EXTRACTED RECORDS:
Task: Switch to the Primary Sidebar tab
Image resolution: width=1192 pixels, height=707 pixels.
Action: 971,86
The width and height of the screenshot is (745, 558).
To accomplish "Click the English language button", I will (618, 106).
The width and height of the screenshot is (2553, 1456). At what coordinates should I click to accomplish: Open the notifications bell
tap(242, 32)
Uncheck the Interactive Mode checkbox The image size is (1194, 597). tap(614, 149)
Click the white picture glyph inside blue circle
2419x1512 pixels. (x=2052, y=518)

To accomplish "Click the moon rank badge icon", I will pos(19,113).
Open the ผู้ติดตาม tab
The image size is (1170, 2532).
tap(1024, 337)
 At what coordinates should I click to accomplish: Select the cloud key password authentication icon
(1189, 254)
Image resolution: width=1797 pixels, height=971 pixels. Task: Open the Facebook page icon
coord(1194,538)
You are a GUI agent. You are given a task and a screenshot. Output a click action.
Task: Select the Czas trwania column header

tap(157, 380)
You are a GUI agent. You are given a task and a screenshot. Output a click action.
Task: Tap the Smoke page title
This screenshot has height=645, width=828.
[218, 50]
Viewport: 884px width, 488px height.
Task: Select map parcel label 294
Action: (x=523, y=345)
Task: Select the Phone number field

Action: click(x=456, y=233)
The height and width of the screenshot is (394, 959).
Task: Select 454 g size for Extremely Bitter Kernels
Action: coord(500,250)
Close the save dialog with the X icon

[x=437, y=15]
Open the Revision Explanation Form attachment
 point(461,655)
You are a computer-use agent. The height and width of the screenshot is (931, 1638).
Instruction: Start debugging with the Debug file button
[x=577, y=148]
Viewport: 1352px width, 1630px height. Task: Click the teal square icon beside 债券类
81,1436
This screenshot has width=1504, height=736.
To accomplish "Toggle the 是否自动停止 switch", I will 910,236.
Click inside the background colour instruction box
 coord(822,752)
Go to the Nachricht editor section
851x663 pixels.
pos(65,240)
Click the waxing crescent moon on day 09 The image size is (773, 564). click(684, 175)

DIRECTIONS FOR THIS TASK: Every record must appear in the answer exactly as written.

YOUR SOLUTION:
Task: Switch to the Primary Sidebar tab
Image resolution: width=1192 pixels, height=707 pixels.
Action: 971,86
The width and height of the screenshot is (745, 558).
To accomplish "Click the English language button", I will (618, 106).
The width and height of the screenshot is (2553, 1456). At what coordinates should I click to accomplish: Open the notifications bell
tap(242, 32)
Uncheck the Interactive Mode checkbox The image size is (1194, 597). tap(614, 149)
Click the white picture glyph inside blue circle
2419x1512 pixels. (x=2052, y=518)

To accomplish "Click the moon rank badge icon", I will pos(19,113).
Open the ผู้ติดตาม tab
The image size is (1170, 2532).
tap(1024, 337)
 At what coordinates should I click to accomplish: Select the cloud key password authentication icon
(1189, 254)
Image resolution: width=1797 pixels, height=971 pixels. Task: Open the Facebook page icon
coord(1194,538)
You are a GUI agent. You are given a task and a screenshot. Output a click action.
Task: Select the Czas trwania column header

tap(157, 380)
You are a GUI agent. You are given a task and a screenshot. Output a click action.
Task: Tap the Smoke page title
This screenshot has height=645, width=828.
[218, 50]
Viewport: 884px width, 488px height.
Task: Select map parcel label 294
Action: (x=523, y=345)
Task: Select the Phone number field

Action: click(x=456, y=233)
The height and width of the screenshot is (394, 959).
Task: Select 454 g size for Extremely Bitter Kernels
Action: coord(500,250)
Close the save dialog with the X icon

[x=437, y=15]
Open the Revision Explanation Form attachment
 point(461,655)
You are a computer-use agent. The height and width of the screenshot is (931, 1638).
Instruction: Start debugging with the Debug file button
[x=577, y=148]
Viewport: 1352px width, 1630px height. Task: Click the teal square icon beside 债券类
81,1436
This screenshot has width=1504, height=736.
To accomplish "Toggle the 是否自动停止 switch", I will 910,236.
Click inside the background colour instruction box
 coord(822,752)
Go to the Nachricht editor section
851x663 pixels.
pos(65,240)
Click the waxing crescent moon on day 09 The image size is (773, 564). click(684, 175)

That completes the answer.